In the Seatrade Maritime News February poll we asked readers which of nine different alternative fuels would most likely power shipping in the future, replacing the dominant source of fuel oil used today.
Topping the choices with more than 44% of the votes combined in the poll were LNG and hydrogen.
LNG led the way with 23.3% despite the fact alone it will not reach the 50% cut in GHGs required by 2050, although it is widely seen organisations such as DNV GL as providing a viable bridging option today with the possibility of using fuels such as zero carbon synthetic LNG in the future. There have also been questions regarding methane slip. However, it remains one of the few fuels on the list which a shipowner can viably install today.
Coming in second with 20.8% of the votes was hydrogen, which offers the possibility of truly zero carbon fuel for shipping. Hydrogen is though only in its very trial stages as a marine fuel and issues remain in terms of storage and energy density.
A somewhat surprising third choice among readers was nuclear power a choice of 16.9% of readers in the poll. While the nuclear-powered ships are certainly a tried and tested option, mainly for icebreakers and naval vessels, its large-scale use in commercial vessels would highly controversial at a political level.

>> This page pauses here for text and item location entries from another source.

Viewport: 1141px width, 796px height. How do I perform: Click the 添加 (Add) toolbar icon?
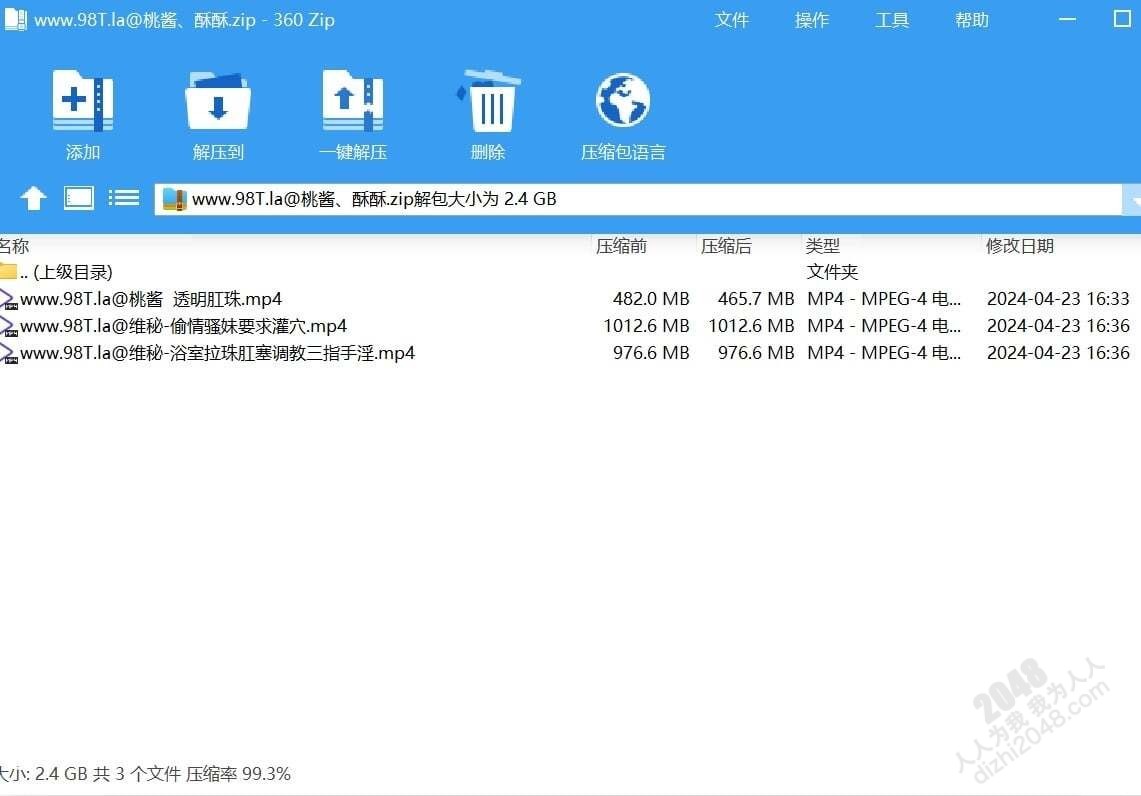pos(83,101)

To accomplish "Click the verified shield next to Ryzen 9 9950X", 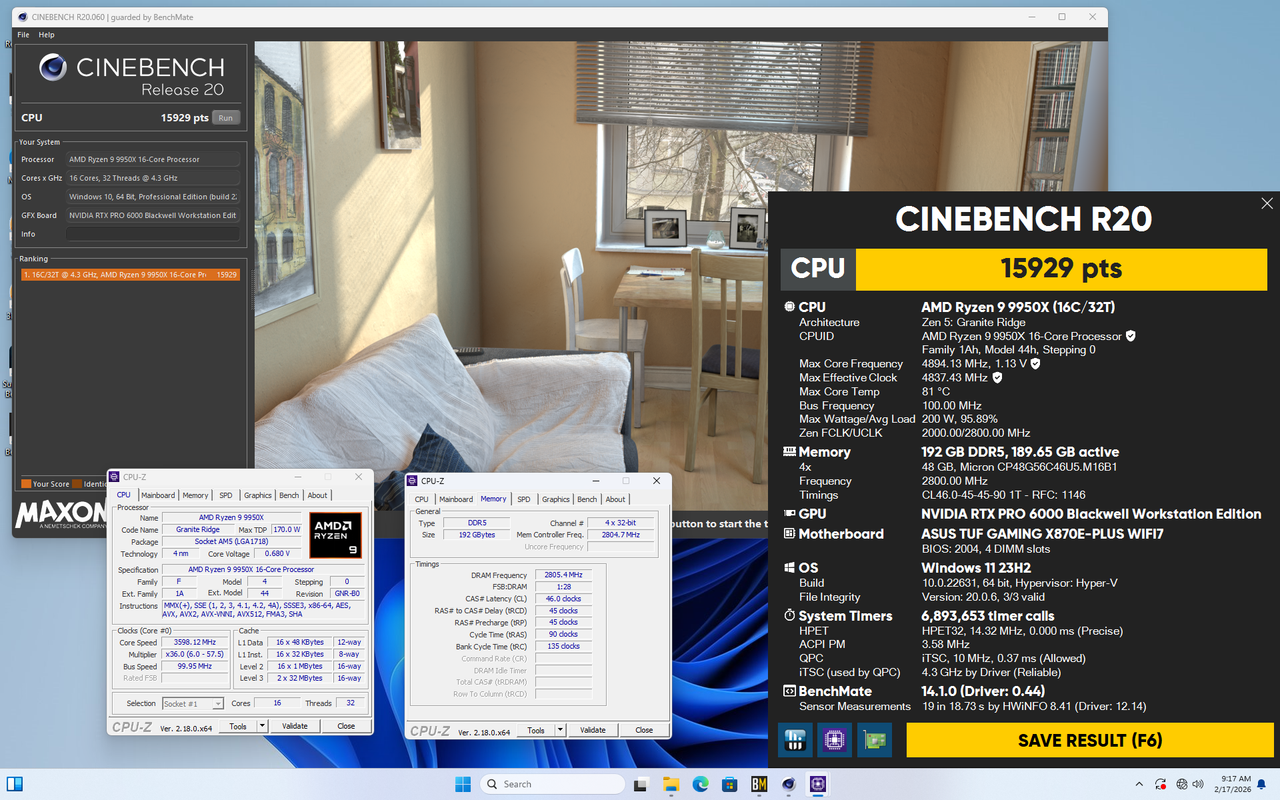I will click(x=1130, y=336).
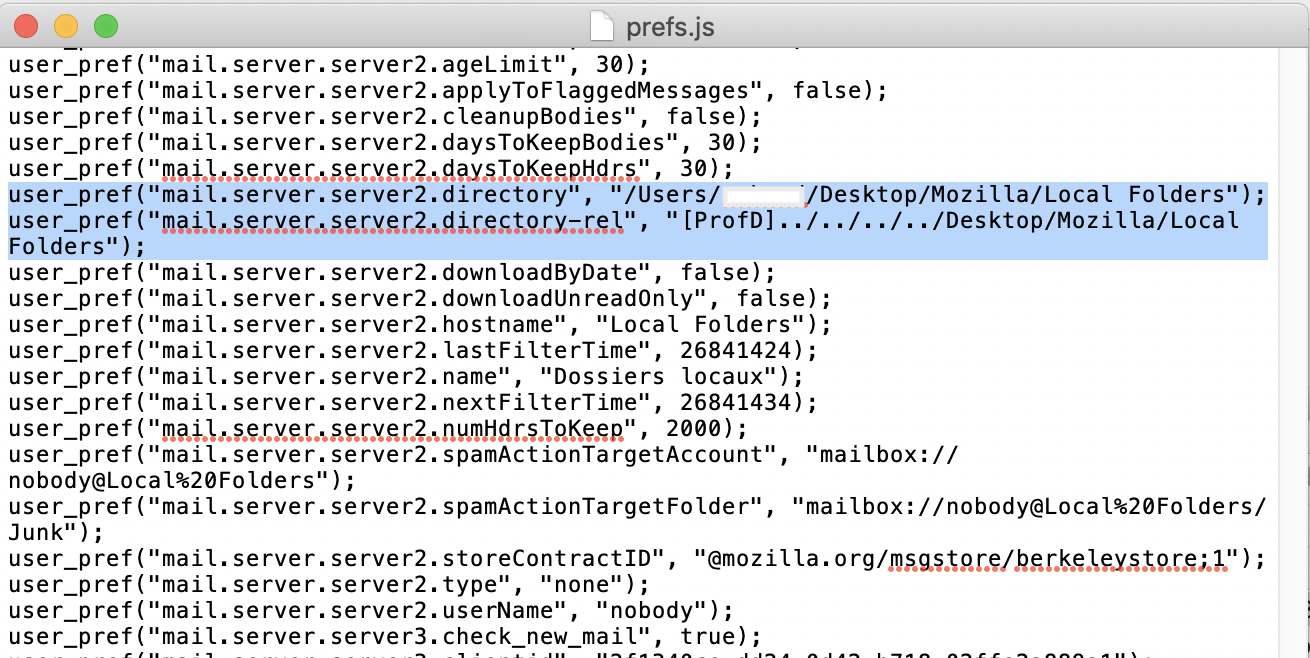This screenshot has height=658, width=1310.
Task: Click the underlined "berkeleystore" word
Action: point(1098,557)
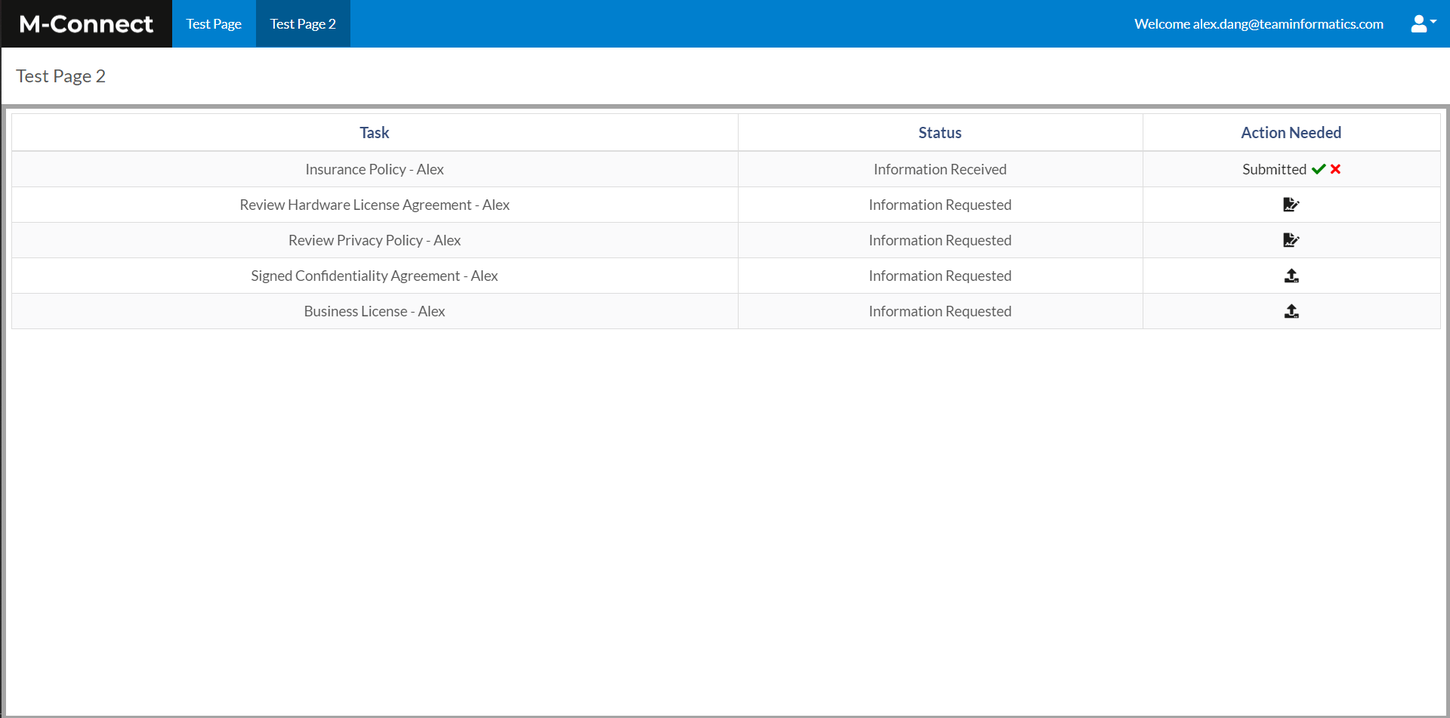This screenshot has height=718, width=1450.
Task: Click the Test Page 2 page heading
Action: pos(60,75)
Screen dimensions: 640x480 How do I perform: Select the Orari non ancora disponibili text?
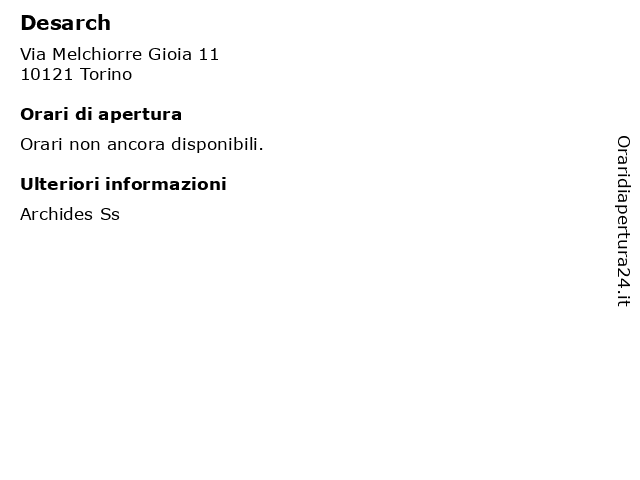tap(142, 144)
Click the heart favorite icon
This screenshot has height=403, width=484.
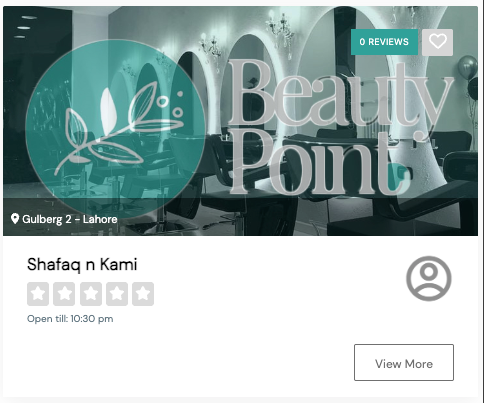437,42
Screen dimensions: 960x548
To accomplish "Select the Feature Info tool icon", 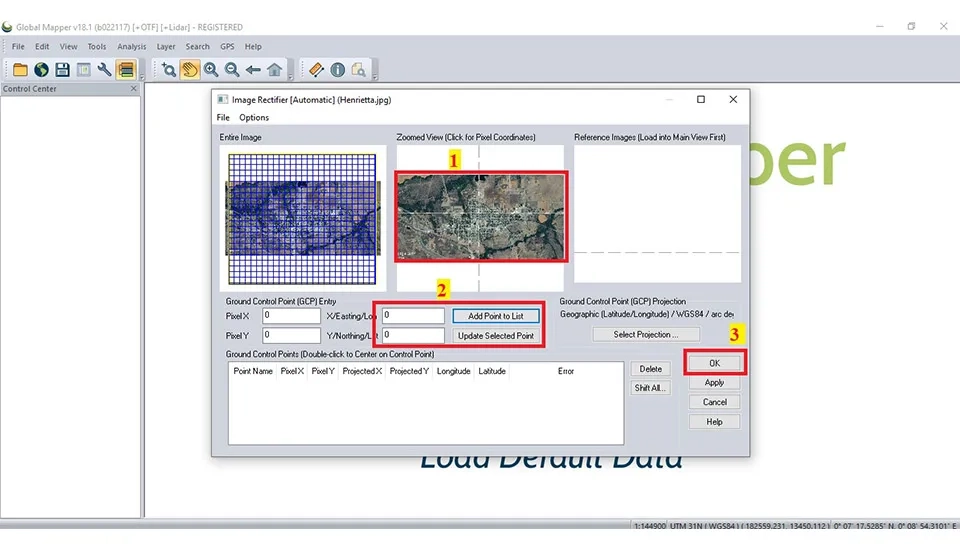I will (337, 70).
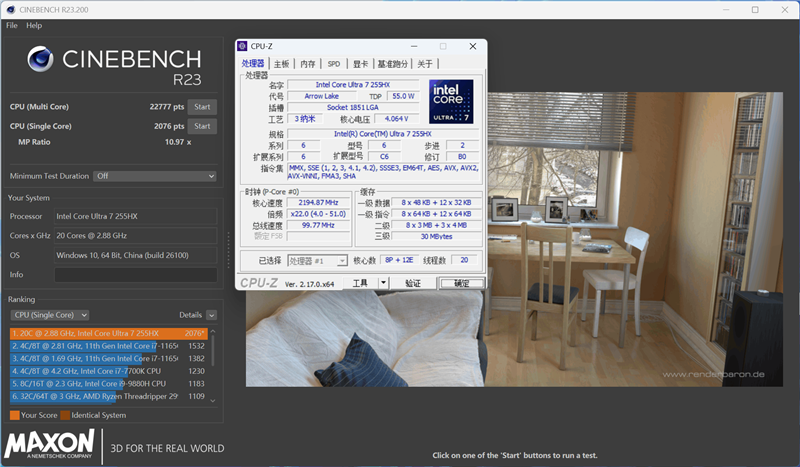Click the CPU-Z title bar app icon
This screenshot has width=800, height=467.
(x=244, y=46)
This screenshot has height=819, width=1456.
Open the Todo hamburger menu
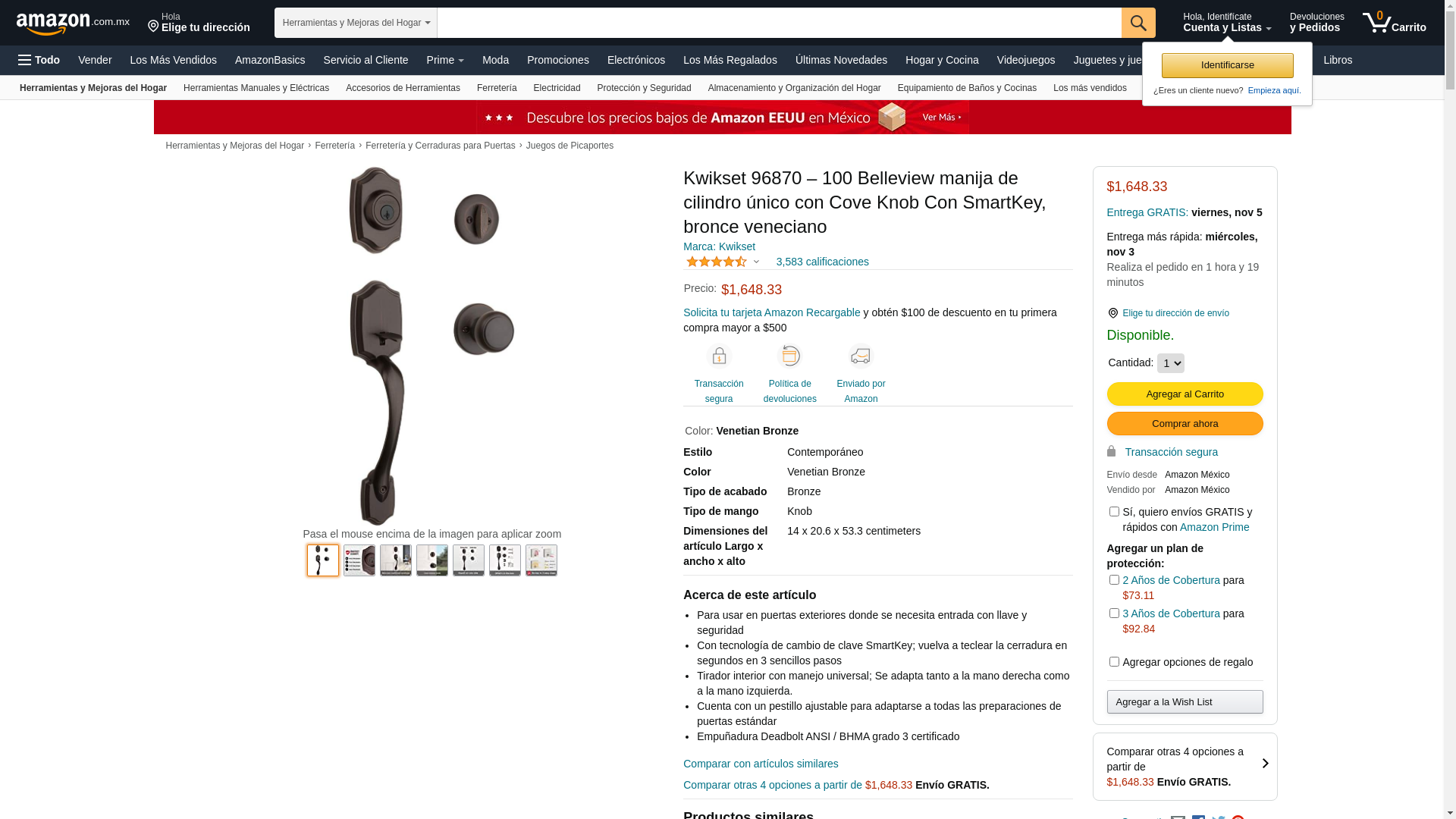click(x=39, y=60)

Of the other six options available electric power and batteries, already in use in ferries and hybrid vessels, was chosen by 9.8% of readers.
Ammonia, which has attracted growing attention in the last year, and the back to the future solution of wind power both attracted 8.3% of readers votes, while biofuels some 5.4%.
Surprisingly two options that already in use and viable – methanol and LPG – were chosen by 4.6% and 2.9% of readers respectively. Perhaps this is because use of these fuels is currently mainly seen as limited to ships that also carry the fuel as a cargo.